▶ _PETIKAN TULISAN_
#####
Tuesday, December 04, 2007



Opini

Eksploitasi Mimpi-Mimpi Kekuasaan
Media Indonesia
, Selasa, 4 Desember 2007

A. Bakir Ihsan

Aroma kekuasaan belakangan ini semakin menyengat. Pemilu yang masih satu setengah tahun lagi dihadirkan lebih awal melalui berbagai manuver kekuasaan. Beberapa calon presiden berusaha meraih simpati rakyat dengan beragam strategi, jauh sebelum lonceng pemilu dibunyikan. Kegagalan pemerintah dan kemiskinan menjadi komoditi yang diperdagangkan oleh para calon.

Megawati Soekarnoputri melakukan roadshow politik mengelilingi pulau Jawa dan rencananya akan dilanjutkan di luar Jawa. Safari politik di bawah bendera “Megawati Menyapa Rakyat” ini mengunjungi tempat-tempat di mana keluh kesah tentang kegagalan pemerintah dapat didengar.
#####
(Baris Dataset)
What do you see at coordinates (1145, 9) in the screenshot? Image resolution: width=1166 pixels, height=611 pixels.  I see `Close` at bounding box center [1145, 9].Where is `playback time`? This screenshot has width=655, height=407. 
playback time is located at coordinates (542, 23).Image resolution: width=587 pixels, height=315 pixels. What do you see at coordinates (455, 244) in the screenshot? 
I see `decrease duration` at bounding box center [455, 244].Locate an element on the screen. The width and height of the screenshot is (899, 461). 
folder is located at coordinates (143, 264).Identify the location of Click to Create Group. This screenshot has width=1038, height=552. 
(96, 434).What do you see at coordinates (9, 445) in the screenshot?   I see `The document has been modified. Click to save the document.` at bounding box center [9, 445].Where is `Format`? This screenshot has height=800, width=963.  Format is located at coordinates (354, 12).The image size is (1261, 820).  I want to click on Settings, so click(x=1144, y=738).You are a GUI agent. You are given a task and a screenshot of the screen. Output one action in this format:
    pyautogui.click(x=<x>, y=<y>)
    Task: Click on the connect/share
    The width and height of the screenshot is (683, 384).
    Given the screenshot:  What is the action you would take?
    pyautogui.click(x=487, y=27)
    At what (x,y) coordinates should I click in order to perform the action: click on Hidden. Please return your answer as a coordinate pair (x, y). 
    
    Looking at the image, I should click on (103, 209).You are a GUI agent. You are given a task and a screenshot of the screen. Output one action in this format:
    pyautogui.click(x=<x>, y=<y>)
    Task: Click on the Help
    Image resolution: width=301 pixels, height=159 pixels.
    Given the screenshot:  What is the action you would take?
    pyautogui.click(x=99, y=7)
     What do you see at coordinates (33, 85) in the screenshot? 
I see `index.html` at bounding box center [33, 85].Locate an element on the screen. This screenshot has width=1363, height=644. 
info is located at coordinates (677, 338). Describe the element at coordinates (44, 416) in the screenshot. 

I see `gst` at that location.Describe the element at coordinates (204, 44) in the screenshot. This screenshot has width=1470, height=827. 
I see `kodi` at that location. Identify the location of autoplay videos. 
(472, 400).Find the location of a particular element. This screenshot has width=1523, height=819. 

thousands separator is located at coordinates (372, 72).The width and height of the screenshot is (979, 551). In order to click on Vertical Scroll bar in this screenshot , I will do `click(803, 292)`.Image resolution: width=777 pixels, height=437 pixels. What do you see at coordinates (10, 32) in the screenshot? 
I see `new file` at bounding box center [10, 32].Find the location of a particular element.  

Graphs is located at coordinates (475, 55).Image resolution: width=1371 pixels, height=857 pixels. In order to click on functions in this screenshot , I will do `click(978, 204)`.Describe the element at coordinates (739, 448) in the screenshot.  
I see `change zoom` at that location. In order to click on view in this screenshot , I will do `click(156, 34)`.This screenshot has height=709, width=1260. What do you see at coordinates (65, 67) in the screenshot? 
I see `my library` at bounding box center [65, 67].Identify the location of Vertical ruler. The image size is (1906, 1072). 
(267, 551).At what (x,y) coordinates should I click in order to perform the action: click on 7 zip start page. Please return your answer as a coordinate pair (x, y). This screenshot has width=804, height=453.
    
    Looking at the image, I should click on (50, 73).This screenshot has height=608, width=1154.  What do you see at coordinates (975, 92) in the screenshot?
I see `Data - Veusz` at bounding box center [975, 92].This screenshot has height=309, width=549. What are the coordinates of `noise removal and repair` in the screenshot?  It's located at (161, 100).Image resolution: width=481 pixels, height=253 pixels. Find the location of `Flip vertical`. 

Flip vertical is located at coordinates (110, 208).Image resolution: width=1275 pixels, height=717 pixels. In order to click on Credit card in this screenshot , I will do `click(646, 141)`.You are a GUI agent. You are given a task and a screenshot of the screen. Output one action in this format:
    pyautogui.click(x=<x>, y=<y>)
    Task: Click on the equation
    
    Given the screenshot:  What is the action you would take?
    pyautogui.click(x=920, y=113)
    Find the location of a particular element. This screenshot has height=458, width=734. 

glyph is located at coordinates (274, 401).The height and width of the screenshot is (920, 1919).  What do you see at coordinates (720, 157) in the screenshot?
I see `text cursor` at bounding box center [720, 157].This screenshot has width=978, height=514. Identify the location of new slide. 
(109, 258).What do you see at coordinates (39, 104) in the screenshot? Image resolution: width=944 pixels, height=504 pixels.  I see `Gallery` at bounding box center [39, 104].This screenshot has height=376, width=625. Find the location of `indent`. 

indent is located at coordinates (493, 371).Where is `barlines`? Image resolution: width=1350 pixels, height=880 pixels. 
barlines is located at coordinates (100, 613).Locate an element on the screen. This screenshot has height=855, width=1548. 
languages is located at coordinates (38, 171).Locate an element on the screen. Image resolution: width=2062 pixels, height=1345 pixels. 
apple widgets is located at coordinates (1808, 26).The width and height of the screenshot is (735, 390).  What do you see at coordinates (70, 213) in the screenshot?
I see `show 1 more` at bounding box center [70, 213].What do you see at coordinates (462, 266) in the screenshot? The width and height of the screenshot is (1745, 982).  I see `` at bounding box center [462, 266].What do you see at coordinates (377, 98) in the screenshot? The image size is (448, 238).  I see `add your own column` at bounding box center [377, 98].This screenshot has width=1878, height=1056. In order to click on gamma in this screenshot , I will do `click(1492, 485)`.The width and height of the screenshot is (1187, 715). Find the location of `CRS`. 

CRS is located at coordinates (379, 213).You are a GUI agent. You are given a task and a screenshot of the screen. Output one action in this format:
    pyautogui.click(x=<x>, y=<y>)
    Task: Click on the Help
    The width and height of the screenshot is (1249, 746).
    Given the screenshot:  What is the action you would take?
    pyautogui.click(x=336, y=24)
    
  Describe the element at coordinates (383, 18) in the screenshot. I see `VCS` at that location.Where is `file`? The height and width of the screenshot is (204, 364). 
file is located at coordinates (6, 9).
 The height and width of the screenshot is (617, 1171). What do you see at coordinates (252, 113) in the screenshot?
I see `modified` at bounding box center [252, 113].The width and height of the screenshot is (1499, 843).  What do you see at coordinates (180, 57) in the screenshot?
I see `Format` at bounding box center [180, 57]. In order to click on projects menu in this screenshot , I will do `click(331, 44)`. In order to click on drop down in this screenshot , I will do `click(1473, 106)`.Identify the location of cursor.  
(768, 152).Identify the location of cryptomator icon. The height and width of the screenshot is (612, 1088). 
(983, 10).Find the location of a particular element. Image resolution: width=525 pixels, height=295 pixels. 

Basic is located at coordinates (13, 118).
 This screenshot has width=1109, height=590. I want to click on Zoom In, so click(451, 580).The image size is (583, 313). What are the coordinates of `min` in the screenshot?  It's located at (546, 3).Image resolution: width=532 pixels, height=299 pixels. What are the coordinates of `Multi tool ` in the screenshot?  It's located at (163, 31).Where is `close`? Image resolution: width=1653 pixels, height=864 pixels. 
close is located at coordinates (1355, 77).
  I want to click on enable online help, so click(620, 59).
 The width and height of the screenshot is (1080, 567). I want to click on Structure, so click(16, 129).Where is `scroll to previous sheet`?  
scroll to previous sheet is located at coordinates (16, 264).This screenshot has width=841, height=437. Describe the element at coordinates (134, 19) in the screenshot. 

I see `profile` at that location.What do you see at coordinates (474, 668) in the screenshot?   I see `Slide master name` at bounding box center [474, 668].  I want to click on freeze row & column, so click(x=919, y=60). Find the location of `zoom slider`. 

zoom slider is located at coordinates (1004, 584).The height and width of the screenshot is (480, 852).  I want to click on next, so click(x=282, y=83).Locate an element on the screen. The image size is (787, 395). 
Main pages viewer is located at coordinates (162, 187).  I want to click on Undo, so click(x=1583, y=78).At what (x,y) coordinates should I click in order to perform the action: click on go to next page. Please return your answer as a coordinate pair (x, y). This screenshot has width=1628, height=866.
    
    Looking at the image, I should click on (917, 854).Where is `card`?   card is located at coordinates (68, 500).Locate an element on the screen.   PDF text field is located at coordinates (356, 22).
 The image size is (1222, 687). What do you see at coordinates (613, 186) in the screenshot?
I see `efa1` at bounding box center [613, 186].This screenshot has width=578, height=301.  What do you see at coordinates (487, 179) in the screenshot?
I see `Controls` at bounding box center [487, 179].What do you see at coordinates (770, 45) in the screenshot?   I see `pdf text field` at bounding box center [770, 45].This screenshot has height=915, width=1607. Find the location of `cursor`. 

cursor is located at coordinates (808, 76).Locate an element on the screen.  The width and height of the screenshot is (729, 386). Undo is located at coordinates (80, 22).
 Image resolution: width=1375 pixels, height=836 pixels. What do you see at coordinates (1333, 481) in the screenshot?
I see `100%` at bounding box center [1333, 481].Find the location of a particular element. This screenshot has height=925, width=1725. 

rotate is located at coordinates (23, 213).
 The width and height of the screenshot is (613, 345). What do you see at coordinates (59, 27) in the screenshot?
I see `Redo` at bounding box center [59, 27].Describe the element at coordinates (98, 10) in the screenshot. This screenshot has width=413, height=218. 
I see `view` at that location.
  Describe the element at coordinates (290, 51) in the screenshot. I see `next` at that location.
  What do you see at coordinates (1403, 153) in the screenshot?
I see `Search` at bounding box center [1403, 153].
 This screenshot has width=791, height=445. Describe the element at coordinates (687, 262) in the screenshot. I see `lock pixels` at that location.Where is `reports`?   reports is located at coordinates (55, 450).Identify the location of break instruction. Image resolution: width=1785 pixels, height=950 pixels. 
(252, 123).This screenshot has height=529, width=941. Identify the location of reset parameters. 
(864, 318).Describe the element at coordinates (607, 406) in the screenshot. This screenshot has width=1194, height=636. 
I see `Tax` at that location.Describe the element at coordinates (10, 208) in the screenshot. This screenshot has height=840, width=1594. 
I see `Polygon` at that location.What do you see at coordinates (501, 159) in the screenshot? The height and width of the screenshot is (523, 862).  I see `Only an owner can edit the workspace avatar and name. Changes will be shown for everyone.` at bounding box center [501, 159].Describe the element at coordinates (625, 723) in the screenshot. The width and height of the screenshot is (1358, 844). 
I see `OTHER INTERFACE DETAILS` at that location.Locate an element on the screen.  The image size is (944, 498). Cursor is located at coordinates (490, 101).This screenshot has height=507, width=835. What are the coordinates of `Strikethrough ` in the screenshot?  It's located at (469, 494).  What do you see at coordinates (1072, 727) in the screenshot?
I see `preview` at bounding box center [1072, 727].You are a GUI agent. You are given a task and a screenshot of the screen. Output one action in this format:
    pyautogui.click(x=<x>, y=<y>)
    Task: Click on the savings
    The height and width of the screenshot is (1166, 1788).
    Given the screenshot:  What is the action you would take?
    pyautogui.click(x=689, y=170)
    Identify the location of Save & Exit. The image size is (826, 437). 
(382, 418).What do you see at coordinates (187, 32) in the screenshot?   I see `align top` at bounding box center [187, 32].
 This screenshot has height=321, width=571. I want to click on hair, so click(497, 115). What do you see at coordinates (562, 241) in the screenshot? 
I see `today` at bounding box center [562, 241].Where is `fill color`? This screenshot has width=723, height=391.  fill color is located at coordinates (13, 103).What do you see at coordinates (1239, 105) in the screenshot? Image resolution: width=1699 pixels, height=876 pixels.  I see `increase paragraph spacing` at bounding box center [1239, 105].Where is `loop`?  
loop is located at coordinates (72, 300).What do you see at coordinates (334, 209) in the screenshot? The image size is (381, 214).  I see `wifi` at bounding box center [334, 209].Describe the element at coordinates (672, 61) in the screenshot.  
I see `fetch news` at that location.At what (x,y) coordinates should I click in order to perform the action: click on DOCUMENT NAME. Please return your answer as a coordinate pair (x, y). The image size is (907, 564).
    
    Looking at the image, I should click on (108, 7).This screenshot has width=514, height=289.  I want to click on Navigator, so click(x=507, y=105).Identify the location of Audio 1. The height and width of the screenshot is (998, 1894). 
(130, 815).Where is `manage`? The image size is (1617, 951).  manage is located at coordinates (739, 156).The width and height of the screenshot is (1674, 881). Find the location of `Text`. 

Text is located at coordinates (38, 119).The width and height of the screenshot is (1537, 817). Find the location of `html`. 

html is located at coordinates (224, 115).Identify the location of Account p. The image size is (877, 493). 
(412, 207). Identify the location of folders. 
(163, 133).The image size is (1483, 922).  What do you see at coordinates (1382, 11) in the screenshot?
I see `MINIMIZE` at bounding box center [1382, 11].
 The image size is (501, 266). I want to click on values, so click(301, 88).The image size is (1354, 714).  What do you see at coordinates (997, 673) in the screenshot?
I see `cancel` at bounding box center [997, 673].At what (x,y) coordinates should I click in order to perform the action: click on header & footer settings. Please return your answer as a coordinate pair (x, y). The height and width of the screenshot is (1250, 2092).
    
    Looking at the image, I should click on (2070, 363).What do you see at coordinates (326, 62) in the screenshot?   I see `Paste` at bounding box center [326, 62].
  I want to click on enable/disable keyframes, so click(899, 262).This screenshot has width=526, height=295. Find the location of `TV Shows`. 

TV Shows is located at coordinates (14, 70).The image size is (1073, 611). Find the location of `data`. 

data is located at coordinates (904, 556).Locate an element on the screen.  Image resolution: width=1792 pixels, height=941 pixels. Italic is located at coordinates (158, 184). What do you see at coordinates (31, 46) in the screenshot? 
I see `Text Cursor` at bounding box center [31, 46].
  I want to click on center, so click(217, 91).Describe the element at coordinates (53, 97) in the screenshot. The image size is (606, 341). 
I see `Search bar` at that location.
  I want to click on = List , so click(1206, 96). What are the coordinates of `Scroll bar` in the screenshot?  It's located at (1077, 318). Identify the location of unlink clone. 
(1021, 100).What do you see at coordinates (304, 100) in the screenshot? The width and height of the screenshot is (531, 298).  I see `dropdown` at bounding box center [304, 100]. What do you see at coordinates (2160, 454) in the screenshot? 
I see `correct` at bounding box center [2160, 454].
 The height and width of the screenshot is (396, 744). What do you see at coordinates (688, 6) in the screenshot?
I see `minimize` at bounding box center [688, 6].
#####
▶ _SOAL LATIHAN_
A. Cetak bagian dari opini tentang manuver kekuasaan menjelang pemilu, mulai dari kata-kata yang memuat "Aroma kekuasaan belakangan" dan berhenti setelah "pemerintah dapat didengar.".
B. Tuliskan kelanjutan opini tentang manuver kekuasaan menjelang pemilu, dimulai sesudah kalimat terakhir yang tercantum.

▶ _HASIL LATIHAN_
A.
Aroma kekuasaan belakangan ini semakin menyengat. Pemilu yang masih satu setengah tahun lagi dihadirkan lebih awal melalui berbagai manuver kekuasaan. Beberapa calon presiden berusaha meraih simpati rakyat dengan beragam strategi, jauh sebelum lonceng pemilu dibunyikan. Kegagalan pemerintah dan kemiskinan menjadi komoditi yang diperdagangkan oleh para calon.

Megawati Soekarnoputri melakukan roadshow politik mengelilingi pulau Jawa dan rencananya akan dilanjutkan di luar Jawa. Safari politik di bawah bendera “Megawati Menyapa Rakyat” ini mengunjungi tempat-tempat di mana keluh kesah tentang kegagalan pemerintah dapat didengar.

B.
Sementara Jenderal (Purn.) Wiranto secara terbuka beriklan diri untuk menyejahterakan rakyat. Dengan angka kemiskinan yang dirujuk dari Bank Dunia, ia yakin bisa menghapus angka itu pada titik terendah. Tapi itu akan tercapai bila dirinya dipilih sebagai orang nomor satu di republik ini. Sebuah komitmen yang sarat dengan kepentingan.

Sebagai sebuah manuver politik, tentu tidak ada korelasi antara isu yang diembuskan dengan kapasitas dan kualitas sang pengembus. Semua dioperasikan untuk meraih simpati. Belum ada bukti konkret keberhasilan kedua calon ini dalam menyelesaikan masalah kemiskinan. Paling tidak kemiskinan sampai saat ini masih eksis. Namun demikian, isu kemiskinan akan menjadi isu yang laku dijual di tengah “permintaan pasar” yang begitu kuat.

Wacana politis
Sulit dimungkiri bahwa kemiskinan di negeri ini menjadi agenda yang tak ada habisnya. Sejak lahir, negara ini berkubang dalam kemiskinan yang seakan menjadi keharusan. Pelbagai upaya yang dilakukan pemerintah tak juga membuahkan hasil yang maksimal. Hal ini sekaligus menjadi potret kegagalan rezim-rezim yang pernah berkuasa di negeri ini.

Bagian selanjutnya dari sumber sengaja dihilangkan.